Step 2: Identify business expenses
Here, you need to list down all the expenses incurred while operating the business/company. In some situations, however, you are expected to list the expenses as a percentage of the total sales. Some common examples of expenses include reimbursements, bills, wages, loan repayments, credit card payments, among others.
Step 3: Calculate the differences between the net income and the expenses
After determining your total expenses, you now need to calculate the difference between the total net income (sales) and the total expenses. The resulting about is often known as Earnings Before Interest, Taxes and Depreciation Amortization (EBITDA)
Step 4: calculate tax and other deductions
In this step, you need to identify all the taxes subjected to your business. Then, subtract the taxes from the EBITDA. Alongside with this, you also need to identify any depreciation as well as amortization within the said period and subtract accordingly.
When the resultant amount is positive, it means that the business is making some profits. Otherwise, if the result turns to be negative, then this is an indication that the business is running on a loss. Therefore, the management/owner should make urgent measures to avoid losses.
Free profit and loss statement templates
After a thorough analysis of what’s need to be covered for any business, we have provided an easy to use profit and loss statement templates to make this process easier for you. Through these templates, you can easily monitor your company’s income and expenses at your own convenience. Besides, the templates are easily customizable; hence you can include your business/company’s name and logo in order to bring the professional outlook. As a business person, the simplest way to answer the question of “Is my business making money” lies on your fingertips.
What to include in a profit and loss statement?

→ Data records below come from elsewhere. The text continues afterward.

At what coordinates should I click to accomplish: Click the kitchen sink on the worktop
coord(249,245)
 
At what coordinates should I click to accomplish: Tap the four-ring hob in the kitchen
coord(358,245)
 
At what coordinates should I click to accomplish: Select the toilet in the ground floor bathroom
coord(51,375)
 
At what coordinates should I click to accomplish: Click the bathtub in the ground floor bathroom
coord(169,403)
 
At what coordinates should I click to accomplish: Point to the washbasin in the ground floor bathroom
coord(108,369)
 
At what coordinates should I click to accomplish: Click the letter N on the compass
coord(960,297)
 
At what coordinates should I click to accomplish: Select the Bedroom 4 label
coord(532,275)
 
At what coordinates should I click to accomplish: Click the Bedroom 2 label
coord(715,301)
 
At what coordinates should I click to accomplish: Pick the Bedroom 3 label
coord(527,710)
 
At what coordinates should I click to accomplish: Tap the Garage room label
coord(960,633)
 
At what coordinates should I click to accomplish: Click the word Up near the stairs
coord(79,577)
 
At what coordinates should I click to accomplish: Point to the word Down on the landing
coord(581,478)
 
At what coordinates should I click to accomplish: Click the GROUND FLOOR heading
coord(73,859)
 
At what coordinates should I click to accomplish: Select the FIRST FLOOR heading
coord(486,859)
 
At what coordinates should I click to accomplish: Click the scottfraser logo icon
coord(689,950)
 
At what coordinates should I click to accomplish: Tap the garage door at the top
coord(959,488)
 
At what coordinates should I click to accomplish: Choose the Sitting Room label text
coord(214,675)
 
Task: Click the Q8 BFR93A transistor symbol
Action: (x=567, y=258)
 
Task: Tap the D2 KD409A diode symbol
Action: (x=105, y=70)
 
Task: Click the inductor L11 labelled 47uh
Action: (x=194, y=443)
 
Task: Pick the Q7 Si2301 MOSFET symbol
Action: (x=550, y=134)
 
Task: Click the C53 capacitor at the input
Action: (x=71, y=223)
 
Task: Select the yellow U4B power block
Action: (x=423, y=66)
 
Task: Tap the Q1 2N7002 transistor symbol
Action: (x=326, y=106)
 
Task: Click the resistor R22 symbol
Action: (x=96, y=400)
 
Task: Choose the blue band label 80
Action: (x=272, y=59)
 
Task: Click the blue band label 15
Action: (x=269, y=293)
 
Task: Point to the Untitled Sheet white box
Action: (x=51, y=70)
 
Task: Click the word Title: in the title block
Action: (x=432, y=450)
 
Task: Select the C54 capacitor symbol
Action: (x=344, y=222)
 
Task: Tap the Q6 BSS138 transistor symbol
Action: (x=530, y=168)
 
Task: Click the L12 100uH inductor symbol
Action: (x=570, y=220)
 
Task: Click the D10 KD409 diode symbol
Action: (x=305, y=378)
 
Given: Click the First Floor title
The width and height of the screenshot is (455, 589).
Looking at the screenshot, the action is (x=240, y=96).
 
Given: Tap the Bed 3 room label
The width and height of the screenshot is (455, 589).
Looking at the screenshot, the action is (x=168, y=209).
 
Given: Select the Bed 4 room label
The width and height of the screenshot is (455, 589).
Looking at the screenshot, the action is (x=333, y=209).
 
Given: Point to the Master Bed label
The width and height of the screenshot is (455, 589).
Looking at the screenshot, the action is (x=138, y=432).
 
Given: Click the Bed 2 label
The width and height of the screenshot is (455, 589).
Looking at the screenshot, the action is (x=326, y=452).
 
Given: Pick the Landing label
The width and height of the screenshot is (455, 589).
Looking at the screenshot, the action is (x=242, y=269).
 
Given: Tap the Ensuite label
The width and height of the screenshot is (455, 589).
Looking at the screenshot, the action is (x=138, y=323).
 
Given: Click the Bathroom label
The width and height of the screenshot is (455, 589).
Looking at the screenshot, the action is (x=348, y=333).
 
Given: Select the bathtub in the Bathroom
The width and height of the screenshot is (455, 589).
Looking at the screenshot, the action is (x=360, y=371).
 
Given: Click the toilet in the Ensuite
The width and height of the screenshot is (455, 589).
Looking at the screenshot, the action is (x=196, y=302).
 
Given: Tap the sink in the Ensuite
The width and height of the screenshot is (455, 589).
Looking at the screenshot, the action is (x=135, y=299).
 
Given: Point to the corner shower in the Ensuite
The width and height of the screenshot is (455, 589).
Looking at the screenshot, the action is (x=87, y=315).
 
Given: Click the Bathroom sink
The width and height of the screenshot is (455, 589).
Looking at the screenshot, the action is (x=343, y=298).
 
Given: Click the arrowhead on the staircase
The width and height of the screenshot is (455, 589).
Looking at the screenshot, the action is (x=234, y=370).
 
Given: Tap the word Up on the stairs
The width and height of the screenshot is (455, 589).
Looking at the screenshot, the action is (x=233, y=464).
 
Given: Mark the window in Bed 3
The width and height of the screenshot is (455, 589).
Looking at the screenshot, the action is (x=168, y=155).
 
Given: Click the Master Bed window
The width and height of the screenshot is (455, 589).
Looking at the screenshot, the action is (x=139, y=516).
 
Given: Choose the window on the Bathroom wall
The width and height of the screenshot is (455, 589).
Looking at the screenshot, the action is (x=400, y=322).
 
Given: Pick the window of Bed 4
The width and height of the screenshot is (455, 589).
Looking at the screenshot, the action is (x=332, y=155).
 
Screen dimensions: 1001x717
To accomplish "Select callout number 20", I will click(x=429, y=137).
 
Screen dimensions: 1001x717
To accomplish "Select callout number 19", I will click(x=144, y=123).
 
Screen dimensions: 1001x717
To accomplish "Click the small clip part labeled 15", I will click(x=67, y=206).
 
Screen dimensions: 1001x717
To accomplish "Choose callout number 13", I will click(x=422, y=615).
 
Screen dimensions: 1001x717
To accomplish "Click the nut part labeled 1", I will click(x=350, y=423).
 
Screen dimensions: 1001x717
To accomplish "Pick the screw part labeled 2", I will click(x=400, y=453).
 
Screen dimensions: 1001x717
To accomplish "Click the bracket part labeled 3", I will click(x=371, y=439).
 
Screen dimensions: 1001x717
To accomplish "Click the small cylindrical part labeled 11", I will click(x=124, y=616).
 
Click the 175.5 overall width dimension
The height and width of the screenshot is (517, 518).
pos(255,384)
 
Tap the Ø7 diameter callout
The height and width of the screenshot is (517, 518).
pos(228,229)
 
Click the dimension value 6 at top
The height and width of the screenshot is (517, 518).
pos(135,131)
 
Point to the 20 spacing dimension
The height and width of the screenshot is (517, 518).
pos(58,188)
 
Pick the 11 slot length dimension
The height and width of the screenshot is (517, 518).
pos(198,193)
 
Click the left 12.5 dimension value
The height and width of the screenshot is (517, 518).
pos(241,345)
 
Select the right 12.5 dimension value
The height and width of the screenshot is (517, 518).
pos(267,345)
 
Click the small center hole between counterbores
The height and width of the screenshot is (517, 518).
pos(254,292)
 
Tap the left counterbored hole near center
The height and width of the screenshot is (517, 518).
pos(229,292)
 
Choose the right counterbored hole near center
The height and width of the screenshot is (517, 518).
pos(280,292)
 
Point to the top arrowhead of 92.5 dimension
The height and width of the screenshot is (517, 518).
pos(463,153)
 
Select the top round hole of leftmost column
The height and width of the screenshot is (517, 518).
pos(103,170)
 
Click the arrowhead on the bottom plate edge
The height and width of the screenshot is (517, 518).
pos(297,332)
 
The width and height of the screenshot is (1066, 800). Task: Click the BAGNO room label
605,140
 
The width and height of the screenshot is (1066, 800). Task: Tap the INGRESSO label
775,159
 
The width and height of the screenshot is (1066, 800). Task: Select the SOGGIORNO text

Often, the information that is supposed to be included in your statement can either come from your first month, quarter, or year budget. The period will significantly depend on the type of your business or the period by which you are reviewing the P&L statement. Here are some specific items you will include:
- A list of all transactions made with the business credit cards
- A list of all sources of income to your business
- A list of all reductions to sale such as discounts or returns
- Any other transactional documents such as receipts or petty cash.
Conclusion
A profit and loss statement is one of the essential financial documents for any business. They help report the business income, cost, and expenses incurred within a specific period, usually a month, quarter, or a year. Through a profit and loss statement, one is able to understand his/her business financial performance.